• **Task**: Please render everything from the line containing "This screenshot has width=1121, height=756." down to the line containing "Action: pos(1389,417)" as a Markdown table with the columns "No." and "Line", numbering each line and leaving out blank lines.

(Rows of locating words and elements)

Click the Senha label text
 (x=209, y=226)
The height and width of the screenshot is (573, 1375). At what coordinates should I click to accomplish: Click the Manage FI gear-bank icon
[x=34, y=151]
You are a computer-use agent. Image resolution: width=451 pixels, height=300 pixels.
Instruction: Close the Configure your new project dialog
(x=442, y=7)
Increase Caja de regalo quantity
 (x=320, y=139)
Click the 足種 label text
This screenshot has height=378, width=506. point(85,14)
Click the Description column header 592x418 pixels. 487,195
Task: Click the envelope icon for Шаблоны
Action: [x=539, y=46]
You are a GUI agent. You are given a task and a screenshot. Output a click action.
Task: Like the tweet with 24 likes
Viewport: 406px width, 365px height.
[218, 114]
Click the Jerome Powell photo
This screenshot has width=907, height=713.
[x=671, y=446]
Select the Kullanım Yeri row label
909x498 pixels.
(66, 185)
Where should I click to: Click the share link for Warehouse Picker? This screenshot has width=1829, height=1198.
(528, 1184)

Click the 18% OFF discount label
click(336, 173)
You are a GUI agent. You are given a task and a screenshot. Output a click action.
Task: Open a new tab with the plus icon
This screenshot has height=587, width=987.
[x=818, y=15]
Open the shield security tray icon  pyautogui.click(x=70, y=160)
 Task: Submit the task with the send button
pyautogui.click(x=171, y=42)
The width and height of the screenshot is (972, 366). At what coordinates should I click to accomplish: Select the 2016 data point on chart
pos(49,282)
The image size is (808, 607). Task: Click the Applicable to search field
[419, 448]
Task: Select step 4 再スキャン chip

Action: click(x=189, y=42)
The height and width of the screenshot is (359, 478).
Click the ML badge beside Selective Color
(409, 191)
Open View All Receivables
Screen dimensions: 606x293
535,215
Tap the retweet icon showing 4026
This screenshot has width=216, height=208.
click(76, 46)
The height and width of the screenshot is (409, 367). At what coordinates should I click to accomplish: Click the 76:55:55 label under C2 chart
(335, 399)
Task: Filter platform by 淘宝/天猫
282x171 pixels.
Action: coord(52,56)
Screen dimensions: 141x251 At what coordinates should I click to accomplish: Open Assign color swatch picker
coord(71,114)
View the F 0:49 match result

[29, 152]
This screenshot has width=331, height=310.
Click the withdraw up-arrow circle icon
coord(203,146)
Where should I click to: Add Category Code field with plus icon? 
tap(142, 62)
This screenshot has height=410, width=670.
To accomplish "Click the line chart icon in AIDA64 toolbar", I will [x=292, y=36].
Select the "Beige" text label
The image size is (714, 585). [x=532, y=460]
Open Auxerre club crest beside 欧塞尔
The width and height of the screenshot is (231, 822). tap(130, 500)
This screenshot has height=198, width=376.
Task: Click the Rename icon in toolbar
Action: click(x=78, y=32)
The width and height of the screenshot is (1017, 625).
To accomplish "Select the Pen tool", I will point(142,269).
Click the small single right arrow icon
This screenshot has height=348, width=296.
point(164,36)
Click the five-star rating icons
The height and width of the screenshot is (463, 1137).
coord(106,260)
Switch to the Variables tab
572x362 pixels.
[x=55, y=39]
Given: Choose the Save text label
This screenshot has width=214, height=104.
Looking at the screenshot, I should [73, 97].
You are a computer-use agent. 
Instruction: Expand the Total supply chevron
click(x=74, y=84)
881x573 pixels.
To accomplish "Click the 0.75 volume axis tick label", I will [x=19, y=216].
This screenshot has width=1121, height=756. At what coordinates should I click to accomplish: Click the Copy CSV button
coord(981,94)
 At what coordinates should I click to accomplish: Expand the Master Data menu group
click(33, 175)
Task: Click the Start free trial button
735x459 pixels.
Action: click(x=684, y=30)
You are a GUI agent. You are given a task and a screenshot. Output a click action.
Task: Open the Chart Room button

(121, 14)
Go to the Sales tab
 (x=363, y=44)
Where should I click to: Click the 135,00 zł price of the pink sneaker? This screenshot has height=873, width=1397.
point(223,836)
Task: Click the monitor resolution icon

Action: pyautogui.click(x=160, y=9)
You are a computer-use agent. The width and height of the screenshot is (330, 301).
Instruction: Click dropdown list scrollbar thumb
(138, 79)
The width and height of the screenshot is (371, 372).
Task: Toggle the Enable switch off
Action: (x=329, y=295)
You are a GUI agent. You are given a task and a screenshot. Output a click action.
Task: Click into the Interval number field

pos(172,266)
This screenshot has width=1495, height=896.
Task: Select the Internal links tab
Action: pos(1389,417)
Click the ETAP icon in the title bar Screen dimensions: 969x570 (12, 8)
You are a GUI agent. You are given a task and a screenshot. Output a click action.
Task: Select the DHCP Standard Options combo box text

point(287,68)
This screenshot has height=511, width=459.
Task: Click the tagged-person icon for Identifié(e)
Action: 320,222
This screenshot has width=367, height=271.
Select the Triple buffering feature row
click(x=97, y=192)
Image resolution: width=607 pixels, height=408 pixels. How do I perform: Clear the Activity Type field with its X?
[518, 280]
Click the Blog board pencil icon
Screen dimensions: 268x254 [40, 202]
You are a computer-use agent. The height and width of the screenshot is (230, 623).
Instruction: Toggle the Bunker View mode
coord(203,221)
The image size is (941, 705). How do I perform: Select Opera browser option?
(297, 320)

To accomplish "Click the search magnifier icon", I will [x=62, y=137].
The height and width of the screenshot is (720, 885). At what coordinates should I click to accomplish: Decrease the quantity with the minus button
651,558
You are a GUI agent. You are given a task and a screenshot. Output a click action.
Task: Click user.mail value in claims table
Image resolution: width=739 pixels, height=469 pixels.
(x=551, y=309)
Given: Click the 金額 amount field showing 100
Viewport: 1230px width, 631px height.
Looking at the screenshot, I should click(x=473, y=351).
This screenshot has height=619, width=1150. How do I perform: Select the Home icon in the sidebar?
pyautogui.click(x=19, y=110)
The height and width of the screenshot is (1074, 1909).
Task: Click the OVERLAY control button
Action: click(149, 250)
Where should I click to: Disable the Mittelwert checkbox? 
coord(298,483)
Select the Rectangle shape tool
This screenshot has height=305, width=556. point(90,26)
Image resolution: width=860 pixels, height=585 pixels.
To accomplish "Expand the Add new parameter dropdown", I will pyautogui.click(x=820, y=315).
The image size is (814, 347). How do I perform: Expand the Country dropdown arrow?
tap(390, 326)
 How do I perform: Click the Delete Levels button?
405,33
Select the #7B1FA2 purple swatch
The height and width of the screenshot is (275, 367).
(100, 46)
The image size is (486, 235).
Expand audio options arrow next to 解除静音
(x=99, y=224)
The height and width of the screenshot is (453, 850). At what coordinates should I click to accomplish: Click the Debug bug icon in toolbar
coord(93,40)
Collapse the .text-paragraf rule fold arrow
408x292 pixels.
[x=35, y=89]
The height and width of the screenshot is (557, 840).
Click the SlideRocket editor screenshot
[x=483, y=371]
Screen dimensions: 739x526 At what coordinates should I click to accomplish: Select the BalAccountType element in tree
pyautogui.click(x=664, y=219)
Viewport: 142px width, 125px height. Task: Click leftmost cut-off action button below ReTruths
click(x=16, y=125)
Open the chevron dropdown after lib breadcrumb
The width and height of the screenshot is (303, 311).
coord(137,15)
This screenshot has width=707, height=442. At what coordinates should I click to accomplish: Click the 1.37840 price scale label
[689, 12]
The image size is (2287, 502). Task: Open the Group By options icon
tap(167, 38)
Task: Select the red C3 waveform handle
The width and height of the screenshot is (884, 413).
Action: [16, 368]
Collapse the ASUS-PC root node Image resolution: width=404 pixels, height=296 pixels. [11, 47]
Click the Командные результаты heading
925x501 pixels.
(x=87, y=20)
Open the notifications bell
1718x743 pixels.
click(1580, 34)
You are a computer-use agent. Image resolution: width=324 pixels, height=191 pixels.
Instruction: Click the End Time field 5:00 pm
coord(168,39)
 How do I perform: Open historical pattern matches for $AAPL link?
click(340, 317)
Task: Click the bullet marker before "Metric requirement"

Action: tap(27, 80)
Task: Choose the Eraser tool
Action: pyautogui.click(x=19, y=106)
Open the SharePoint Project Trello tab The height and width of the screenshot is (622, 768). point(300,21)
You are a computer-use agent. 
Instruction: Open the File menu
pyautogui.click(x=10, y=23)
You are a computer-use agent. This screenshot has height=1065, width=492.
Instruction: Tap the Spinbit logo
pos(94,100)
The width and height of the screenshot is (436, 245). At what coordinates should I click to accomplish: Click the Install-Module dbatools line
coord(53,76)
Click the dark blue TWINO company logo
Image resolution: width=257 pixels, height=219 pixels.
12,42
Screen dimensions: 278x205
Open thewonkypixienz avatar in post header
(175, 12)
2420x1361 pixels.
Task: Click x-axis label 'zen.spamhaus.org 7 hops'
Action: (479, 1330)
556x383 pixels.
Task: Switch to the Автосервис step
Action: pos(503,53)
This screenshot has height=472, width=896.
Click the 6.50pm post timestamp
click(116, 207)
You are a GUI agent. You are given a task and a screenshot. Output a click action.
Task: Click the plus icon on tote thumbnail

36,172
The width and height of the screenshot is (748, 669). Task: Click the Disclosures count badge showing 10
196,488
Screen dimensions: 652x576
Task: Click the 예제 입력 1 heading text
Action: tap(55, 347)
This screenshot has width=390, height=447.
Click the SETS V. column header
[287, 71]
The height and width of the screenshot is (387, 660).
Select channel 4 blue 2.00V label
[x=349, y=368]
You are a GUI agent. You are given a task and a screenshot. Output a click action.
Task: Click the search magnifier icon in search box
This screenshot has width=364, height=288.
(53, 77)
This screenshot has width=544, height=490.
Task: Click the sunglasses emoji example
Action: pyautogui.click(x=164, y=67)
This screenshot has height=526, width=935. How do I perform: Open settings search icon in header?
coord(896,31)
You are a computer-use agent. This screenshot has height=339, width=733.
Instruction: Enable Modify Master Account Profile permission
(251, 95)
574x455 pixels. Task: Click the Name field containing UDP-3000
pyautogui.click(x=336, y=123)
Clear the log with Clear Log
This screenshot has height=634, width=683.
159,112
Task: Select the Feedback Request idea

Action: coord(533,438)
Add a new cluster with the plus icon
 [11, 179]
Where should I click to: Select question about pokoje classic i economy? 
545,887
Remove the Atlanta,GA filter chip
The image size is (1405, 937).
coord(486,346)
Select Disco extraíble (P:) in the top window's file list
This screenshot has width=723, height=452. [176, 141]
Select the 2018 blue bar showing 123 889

• **Task result**:
| No. | Line |
|---|---|
| 1 | This screenshot has width=1121, height=756. At what coordinates should I click to accomplish: Click the Copy CSV button |
| 2 | coord(981,94) |
| 3 |  At what coordinates should I click to accomplish: Expand the Master Data menu group |
| 4 | click(33, 175) |
| 5 | Task: Click the Start free trial button |
| 6 | 735x459 pixels. |
| 7 | Action: click(x=684, y=30) |
| 8 | You are a GUI agent. You are given a task and a screenshot. Output a click action. |
| 9 | Task: Open the Chart Room button |
| 10 | (121, 14) |
| 11 | Go to the Sales tab |
| 12 |  (x=363, y=44) |
| 13 | Where should I click to: Click the 135,00 zł price of the pink sneaker? This screenshot has height=873, width=1397. |
| 14 | point(223,836) |
| 15 | Task: Click the monitor resolution icon |
| 16 | Action: pyautogui.click(x=160, y=9) |
| 17 | You are a computer-use agent. The width and height of the screenshot is (330, 301). |
| 18 | Instruction: Click dropdown list scrollbar thumb |
| 19 | (138, 79) |
| 20 | The width and height of the screenshot is (371, 372). |
| 21 | Task: Toggle the Enable switch off |
| 22 | Action: (x=329, y=295) |
| 23 | You are a GUI agent. You are given a task and a screenshot. Output a click action. |
| 24 | Task: Click into the Interval number field |
| 25 | pos(172,266) |
| 26 | This screenshot has width=1495, height=896. |
| 27 | Task: Select the Internal links tab |
| 28 | Action: pos(1389,417) |